Contributo di il 10 febbraio 2017

mastopessi

Le gravidanze e i dimagrimenti importanti possono influire sul tono dei tessuti e, chiaramente, coinvolgere anche il seno.

In questi casi può capitare di non sentirsi bene con il proprio corpo. Per fortuna che esiste la chirurgia estetica e l’intervento di mastopessi in particolare.

Questa operazione permette infatti di risollevare il seno in caso di lassità eccessiva del tessuto. Le candidate ideali sono le pazienti con i capezzoli che, a causa della perdita di tono del seno, si trovano al di sotto dei solchi sottomammari. L’approccio specifico dipende chiaramente dalla gravità della situazione.

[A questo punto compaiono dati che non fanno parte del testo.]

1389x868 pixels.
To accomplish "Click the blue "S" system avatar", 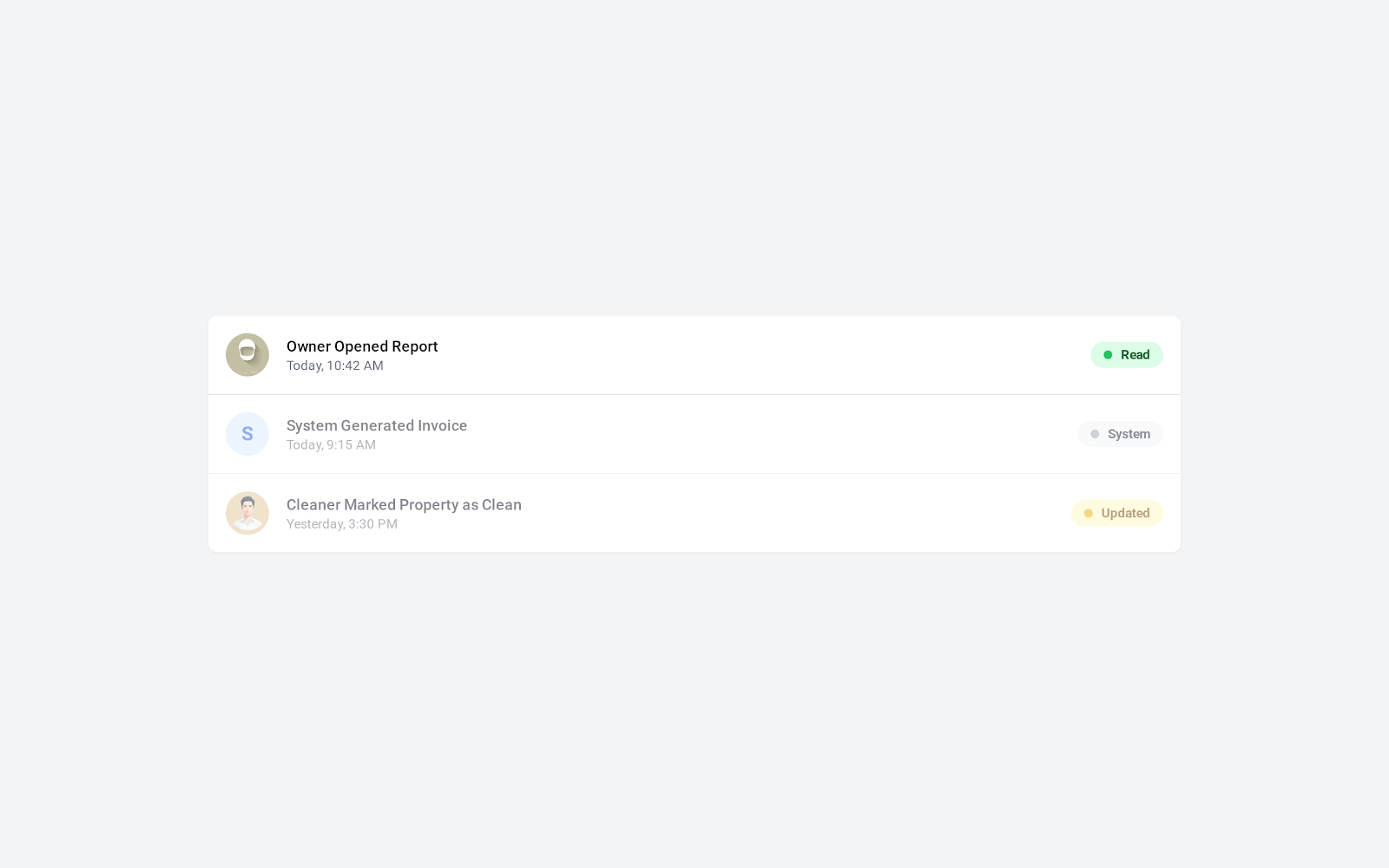I will click(247, 434).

In generale il chirurgo estetico interviene rimuovendo il tessuto mammario in eccesso e unendo successivamente i lembi. Perché il risultato sia davvero soddisfacente è essenziale la valutazione preliminare. Mi preme molto sottolinearne l’importanza e ricordare che nel primo colloquio con il chirurgo la paziente deve esporre tutti i suoi dubbi, per arrivare al giorno dell’intervento con le idee chiare e con tutte le informazioni sul post operatorio.

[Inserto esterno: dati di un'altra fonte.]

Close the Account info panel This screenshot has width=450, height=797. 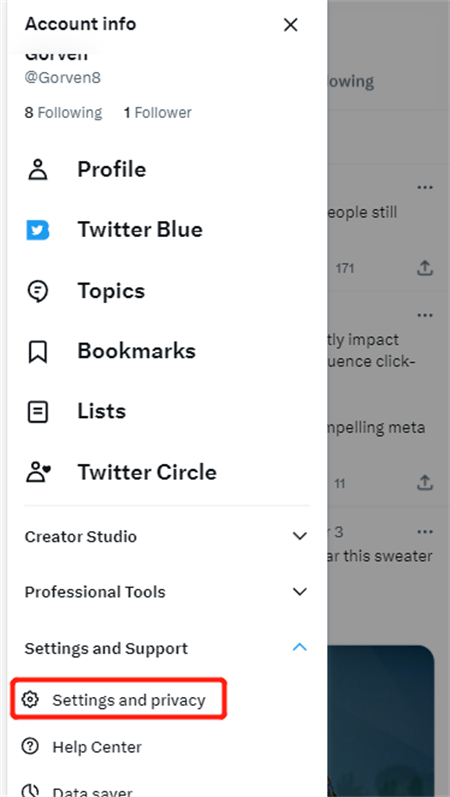point(290,24)
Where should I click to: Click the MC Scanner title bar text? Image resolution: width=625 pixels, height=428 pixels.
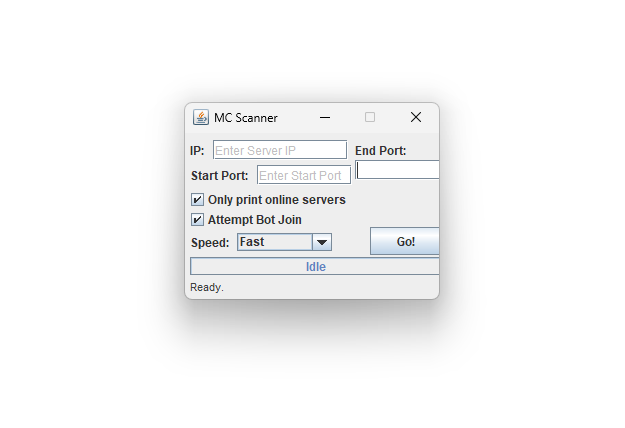pos(246,118)
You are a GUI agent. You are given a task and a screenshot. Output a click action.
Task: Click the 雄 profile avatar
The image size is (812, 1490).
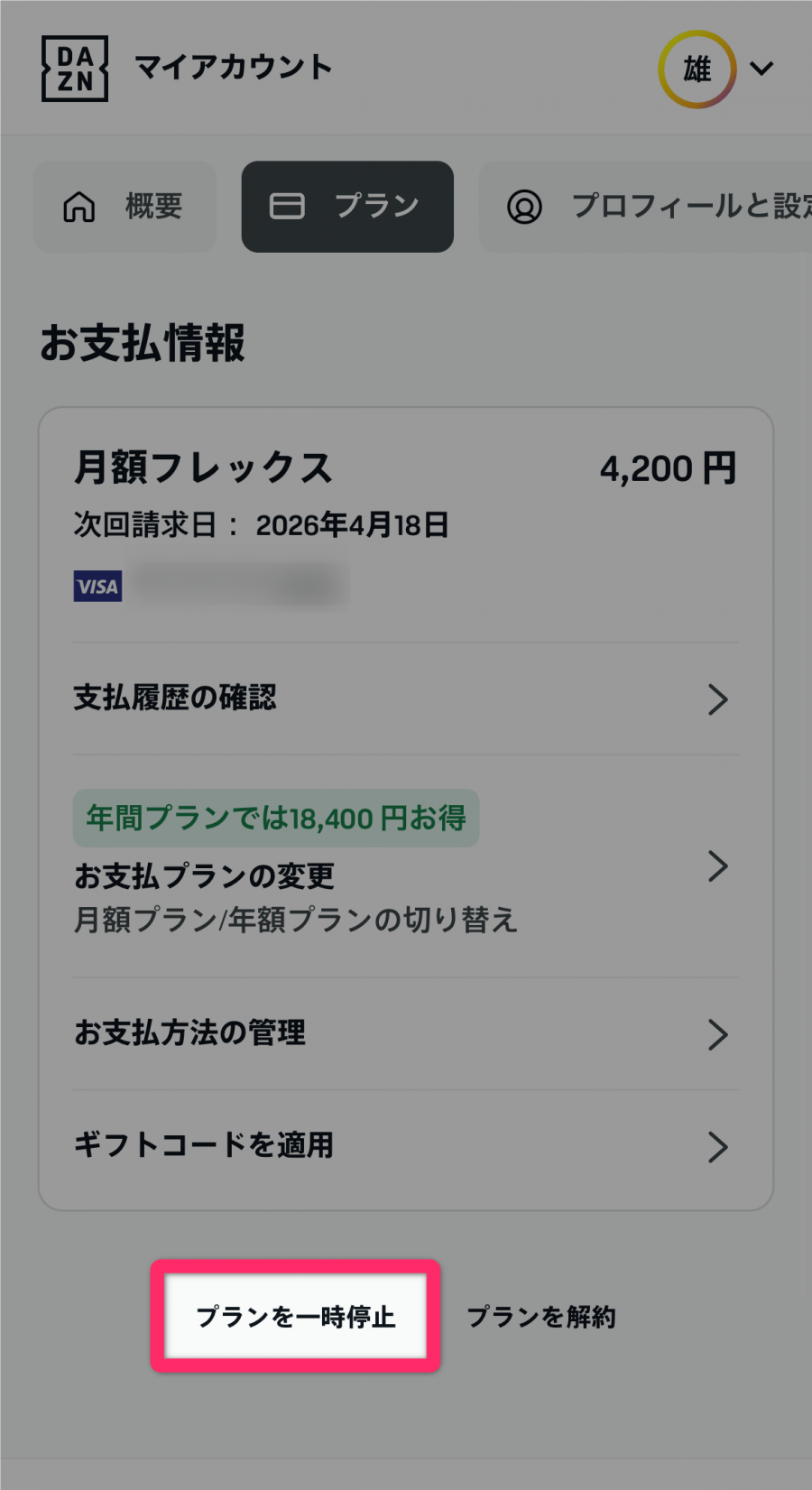click(x=697, y=69)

Eseguibile in day hospital, la mastopessi può prevedere anche l’inserimento di protesi. Questa eventualità va valutata caso per caso. L’aumento di volume, però, ha solo uno scopo riempitivo. Non è infatti utile all’eliminazione di quegli inestetismi causati dallo svuotamento dei tessuti mammari.

Concludo tranquillizzando le tante donne che vorrebbero fare una mastopessi e che sono preoccupate per la compatibilità con l’allattamento al seno. Le tecniche operatorie attuali rispettano infatti le caratteristiche fisiologiche delle mammelle, permettendo di vivere in assoluta tranquillità una delle esperienze più belle per una mamma.